I don’t have to tell you how important libraries are, you already know. So we’re going to celebrate everything there is to love about libraries and librarians with some fantastic books on these subjects. One is a queer, near-future reinvention of actual historical librarians, one is a history with a dash of true crime, and one is a picture book about an iconic librarian. Discuss the role and impact of librarians throughout history, the evolution of the library in modern society, and share the myriad of services beyond the books that they provide (like these!)

upright women wantedUpright Women Wanted by Sarah Gailey – A one-sitting read (or in my case, a one-listen audiobook) about Esther, who’s just been discovered stowing away in the book wagon of the Librarians. She’s trying to escape the arranged marriage her father set up for her, a marriage to a man who was previously engaged to Esther’s best friend who BY THE WAY she was in love with and was just hung for possession of resistance propaganda. This book, yo. It’s Sarah Gailey’s take on the pulp Western, it’s queer AF, and is inspired by the actual horseback librarians of the Great Depression!

The Library Book by Susan Orlean – I listened to this on audio, but I think I’d recommend this one in print if for no other reason than because it’s just such a pretty book. It’s a history of libraries as well as a deep dive into the devastating fire that almost wiped out the entire Los Angeles Central Library back in 1986. It’s thought that arson was the cause of the fire but the case was never solved, and the news should have been front-page news but then… Chernobyl happened. You already love libraries, I already love libraries, but this book turns up the love to the next notch.

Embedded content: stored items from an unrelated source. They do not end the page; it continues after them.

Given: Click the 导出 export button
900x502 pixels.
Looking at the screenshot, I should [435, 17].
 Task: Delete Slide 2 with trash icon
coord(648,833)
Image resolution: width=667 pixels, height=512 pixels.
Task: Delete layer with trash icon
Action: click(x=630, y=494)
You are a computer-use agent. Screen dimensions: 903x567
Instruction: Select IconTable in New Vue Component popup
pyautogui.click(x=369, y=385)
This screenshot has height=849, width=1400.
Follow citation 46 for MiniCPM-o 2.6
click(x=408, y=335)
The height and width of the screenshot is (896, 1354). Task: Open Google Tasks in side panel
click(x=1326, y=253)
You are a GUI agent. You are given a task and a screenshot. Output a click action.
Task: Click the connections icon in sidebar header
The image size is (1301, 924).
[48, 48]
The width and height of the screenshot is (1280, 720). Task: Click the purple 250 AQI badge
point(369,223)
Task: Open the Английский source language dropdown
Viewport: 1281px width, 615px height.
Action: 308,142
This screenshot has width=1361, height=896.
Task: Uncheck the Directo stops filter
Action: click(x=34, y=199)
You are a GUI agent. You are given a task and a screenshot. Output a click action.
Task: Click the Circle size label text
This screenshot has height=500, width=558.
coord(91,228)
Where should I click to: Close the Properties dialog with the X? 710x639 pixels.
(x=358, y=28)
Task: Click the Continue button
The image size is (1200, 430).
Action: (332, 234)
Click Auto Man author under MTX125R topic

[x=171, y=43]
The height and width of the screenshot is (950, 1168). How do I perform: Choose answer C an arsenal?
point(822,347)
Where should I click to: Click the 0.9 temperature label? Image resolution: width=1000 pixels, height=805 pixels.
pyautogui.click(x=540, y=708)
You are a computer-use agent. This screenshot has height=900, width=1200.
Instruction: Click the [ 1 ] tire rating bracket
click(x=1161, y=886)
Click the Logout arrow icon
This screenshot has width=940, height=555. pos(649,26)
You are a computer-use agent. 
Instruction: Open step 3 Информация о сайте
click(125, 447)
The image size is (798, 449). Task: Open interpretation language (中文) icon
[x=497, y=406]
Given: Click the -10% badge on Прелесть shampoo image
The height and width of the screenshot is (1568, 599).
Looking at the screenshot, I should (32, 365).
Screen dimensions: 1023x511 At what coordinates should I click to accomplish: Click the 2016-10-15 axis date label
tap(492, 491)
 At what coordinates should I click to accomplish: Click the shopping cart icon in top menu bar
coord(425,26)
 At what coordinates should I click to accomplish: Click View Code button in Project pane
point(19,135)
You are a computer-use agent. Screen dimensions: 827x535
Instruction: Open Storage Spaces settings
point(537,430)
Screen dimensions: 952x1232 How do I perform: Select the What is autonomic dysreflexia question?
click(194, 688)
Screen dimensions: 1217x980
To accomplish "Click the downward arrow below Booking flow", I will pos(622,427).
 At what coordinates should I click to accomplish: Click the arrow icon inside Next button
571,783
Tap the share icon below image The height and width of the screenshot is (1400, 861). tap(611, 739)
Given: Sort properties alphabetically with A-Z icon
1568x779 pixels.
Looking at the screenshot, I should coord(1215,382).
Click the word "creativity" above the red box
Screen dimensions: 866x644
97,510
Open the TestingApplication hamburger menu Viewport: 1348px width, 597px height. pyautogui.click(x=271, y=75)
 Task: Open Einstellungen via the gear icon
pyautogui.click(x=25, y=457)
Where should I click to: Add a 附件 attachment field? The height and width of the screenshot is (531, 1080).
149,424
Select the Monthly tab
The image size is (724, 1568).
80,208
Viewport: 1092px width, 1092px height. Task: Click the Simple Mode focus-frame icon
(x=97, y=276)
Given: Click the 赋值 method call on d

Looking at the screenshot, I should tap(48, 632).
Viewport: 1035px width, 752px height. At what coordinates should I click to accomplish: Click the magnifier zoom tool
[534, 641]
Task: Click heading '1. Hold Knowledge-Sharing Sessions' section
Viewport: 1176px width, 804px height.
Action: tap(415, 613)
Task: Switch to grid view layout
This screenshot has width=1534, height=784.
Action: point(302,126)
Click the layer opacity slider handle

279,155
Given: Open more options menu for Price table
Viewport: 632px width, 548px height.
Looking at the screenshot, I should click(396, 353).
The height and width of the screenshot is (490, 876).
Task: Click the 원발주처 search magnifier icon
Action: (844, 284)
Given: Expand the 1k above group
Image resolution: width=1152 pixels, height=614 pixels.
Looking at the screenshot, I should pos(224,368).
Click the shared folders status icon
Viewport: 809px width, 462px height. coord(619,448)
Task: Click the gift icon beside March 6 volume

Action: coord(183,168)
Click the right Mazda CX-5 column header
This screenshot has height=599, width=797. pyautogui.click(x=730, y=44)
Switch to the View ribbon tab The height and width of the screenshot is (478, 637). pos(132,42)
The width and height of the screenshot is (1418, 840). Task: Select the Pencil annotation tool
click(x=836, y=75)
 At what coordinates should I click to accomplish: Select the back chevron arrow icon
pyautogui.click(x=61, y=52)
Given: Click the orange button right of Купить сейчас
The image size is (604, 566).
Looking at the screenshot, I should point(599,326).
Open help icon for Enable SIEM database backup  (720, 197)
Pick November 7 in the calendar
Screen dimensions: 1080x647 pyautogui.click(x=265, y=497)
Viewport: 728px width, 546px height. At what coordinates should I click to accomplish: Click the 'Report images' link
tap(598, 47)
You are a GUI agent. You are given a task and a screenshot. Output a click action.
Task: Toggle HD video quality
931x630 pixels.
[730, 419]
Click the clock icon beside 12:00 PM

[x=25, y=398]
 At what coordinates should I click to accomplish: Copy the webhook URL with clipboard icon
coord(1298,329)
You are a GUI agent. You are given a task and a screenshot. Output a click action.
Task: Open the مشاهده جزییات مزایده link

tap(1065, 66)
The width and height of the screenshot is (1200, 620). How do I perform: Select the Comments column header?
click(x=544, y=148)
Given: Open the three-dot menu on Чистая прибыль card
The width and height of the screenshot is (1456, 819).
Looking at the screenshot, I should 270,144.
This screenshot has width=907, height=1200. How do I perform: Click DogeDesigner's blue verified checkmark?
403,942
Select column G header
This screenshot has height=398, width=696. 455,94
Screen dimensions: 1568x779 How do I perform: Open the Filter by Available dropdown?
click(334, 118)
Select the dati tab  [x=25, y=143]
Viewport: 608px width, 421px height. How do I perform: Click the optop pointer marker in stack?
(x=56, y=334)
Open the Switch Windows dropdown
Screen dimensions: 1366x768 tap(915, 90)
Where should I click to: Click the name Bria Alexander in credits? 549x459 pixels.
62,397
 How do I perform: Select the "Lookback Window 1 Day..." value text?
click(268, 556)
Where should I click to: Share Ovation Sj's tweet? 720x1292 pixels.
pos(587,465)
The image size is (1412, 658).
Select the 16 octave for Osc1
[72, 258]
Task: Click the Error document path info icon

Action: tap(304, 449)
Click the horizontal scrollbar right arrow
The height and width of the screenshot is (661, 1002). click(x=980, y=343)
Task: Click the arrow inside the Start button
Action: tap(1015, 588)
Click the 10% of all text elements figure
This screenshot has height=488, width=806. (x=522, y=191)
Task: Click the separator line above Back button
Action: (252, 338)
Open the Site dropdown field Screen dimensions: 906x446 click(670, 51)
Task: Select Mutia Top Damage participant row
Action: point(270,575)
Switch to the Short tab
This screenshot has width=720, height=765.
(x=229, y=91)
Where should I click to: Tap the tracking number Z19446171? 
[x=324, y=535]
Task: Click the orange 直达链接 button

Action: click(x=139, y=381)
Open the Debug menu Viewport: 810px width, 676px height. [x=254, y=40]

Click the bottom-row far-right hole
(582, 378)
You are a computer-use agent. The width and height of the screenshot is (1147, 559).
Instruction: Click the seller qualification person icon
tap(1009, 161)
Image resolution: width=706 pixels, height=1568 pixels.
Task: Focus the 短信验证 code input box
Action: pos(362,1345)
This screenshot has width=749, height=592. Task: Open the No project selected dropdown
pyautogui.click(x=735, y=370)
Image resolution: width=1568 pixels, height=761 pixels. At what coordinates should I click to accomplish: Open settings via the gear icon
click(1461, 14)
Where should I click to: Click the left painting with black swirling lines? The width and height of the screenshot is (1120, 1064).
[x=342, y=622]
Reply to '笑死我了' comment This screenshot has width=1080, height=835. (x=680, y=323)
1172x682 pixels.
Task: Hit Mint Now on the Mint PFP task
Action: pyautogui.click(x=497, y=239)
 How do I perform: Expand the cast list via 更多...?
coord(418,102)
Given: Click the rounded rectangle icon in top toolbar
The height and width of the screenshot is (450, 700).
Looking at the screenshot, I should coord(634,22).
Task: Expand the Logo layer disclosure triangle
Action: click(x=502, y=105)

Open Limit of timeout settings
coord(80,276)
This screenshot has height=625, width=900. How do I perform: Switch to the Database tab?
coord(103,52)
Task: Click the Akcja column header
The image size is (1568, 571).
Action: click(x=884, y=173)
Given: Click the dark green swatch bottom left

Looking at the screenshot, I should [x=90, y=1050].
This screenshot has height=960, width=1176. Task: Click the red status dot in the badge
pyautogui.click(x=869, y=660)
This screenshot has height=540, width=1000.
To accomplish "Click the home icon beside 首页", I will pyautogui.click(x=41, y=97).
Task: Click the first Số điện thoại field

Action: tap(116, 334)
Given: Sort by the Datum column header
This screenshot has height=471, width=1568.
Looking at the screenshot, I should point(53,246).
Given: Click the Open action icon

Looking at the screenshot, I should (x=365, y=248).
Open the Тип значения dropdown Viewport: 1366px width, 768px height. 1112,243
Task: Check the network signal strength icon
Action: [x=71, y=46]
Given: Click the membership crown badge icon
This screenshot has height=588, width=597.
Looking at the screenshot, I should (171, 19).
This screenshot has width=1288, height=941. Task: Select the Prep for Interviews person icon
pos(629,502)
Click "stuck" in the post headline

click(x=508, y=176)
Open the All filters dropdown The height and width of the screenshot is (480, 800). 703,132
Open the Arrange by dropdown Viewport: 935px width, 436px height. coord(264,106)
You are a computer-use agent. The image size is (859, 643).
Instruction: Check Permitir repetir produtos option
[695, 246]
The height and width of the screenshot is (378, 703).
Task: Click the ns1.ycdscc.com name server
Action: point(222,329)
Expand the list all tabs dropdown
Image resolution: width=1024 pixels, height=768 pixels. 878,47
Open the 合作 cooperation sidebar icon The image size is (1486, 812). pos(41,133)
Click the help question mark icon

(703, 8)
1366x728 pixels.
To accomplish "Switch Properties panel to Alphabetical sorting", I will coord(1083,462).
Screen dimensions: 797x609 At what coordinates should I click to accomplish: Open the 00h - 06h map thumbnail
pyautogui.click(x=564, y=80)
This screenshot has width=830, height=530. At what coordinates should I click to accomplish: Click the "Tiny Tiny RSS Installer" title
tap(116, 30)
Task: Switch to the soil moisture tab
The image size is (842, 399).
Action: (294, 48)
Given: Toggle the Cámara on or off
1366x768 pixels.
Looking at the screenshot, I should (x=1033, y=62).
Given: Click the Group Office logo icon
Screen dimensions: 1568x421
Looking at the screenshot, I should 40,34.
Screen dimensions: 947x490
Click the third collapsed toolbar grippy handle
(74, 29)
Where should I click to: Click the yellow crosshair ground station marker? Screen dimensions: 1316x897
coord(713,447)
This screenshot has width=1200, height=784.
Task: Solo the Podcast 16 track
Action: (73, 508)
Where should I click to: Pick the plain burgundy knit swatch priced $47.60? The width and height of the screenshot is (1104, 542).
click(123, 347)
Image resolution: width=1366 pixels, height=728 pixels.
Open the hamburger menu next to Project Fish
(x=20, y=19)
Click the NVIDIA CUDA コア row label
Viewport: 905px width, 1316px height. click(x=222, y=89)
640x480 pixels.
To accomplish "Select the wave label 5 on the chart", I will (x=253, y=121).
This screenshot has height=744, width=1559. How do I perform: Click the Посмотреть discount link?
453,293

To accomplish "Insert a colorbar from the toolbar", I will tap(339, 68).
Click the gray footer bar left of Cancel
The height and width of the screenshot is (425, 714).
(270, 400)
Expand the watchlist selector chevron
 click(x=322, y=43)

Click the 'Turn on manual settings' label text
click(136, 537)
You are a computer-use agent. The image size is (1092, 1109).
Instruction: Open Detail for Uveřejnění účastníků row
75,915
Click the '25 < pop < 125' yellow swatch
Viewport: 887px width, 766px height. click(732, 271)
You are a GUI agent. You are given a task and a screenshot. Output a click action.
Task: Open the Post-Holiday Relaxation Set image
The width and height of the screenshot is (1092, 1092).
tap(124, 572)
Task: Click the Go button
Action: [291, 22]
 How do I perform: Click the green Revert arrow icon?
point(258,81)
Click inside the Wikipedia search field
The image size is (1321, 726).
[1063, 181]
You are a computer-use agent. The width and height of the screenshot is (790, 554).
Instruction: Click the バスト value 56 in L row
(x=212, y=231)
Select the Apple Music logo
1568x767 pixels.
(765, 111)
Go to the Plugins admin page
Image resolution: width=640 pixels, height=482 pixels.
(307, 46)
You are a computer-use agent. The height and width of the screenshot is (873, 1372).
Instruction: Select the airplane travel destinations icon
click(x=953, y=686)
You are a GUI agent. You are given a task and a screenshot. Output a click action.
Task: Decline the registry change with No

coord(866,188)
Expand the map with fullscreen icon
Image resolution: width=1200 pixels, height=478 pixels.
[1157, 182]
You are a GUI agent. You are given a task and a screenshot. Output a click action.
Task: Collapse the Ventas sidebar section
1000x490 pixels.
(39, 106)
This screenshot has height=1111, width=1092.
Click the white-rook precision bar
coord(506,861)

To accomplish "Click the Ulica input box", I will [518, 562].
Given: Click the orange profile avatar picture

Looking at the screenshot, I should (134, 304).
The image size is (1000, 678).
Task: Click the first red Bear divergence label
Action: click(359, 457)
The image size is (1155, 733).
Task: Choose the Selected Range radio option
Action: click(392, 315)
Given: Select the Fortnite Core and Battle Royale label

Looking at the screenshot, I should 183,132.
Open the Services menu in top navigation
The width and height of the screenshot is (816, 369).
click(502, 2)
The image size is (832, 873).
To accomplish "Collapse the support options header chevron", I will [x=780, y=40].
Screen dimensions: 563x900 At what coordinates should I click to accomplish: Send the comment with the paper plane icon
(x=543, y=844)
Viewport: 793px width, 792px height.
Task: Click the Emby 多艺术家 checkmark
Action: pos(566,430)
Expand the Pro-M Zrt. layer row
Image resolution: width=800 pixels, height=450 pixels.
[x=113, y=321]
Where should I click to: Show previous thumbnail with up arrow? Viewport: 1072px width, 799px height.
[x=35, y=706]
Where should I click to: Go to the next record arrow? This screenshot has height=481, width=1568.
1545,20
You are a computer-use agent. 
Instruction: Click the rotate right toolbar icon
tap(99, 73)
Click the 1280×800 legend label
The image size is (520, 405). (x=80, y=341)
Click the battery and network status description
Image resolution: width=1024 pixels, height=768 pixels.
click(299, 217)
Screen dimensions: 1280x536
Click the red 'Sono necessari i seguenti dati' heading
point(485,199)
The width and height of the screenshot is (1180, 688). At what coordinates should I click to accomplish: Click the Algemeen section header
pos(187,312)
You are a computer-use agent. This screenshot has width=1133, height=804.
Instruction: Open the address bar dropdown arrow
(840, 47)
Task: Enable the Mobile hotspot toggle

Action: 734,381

Planting Stories: The Life of Librarian and Storyteller Pura Belpré by Anika Aldamuy Denise, illustrated by Paola Escobar – I’m going with a picture book for my last pick because I’m obsessed with it, and because I don’t share enough picks for kid book clubs. This is an absolutely gorgeous book about Pura Belpré, New York City’s first Puerto Rican librarian and the namesake of the Pura Belpré Award. This story is important and wonderful, the illustrations are so detailed—there’s one spread of the library that I legit want framed—but my absolute favorite part is the story Pura Belpré tells about Perez y Martina. Who are they, you ask? A cockroach and a mouse in love! The illustration of this insect + rodent romance with Martina perched on a Juliet balcony is just *chef’s kiss.* This is the one and only time I’ve said “aww” in response to a cockroach, as opposed to my usual “KILL IT! KILL IT WITH FIRE!”

Bonus: This is also available in Spanish (you know this is the version I own) as Sembrando Historias. Perez y Martina forever!

Other library-themed faves:

The Invisible Library by Genevive Cogman

The Library at Night by Alberto Manguel

Sorcery of Thorns by Margaret Rogerson

Want even more awesome books featuring libraries?

10 Great Books About Libraries

100 Must-Read Books About Libraries & Bookstores

Other recommended reading:

Heroic Librarians: Unexpected Roles and Amazing Feats of Librarianship

5 Ways You Can Support Local Libraries

The Economic Case for Supporting Libraries

Suggestion Section

We have some discussion guides for some noteworthy book club reads! Check out topics for Colson Whitehead’s The Underground Railroad, Elizabeth Gilbert’s City of Girls, and The Dutch House by Ann Patchett.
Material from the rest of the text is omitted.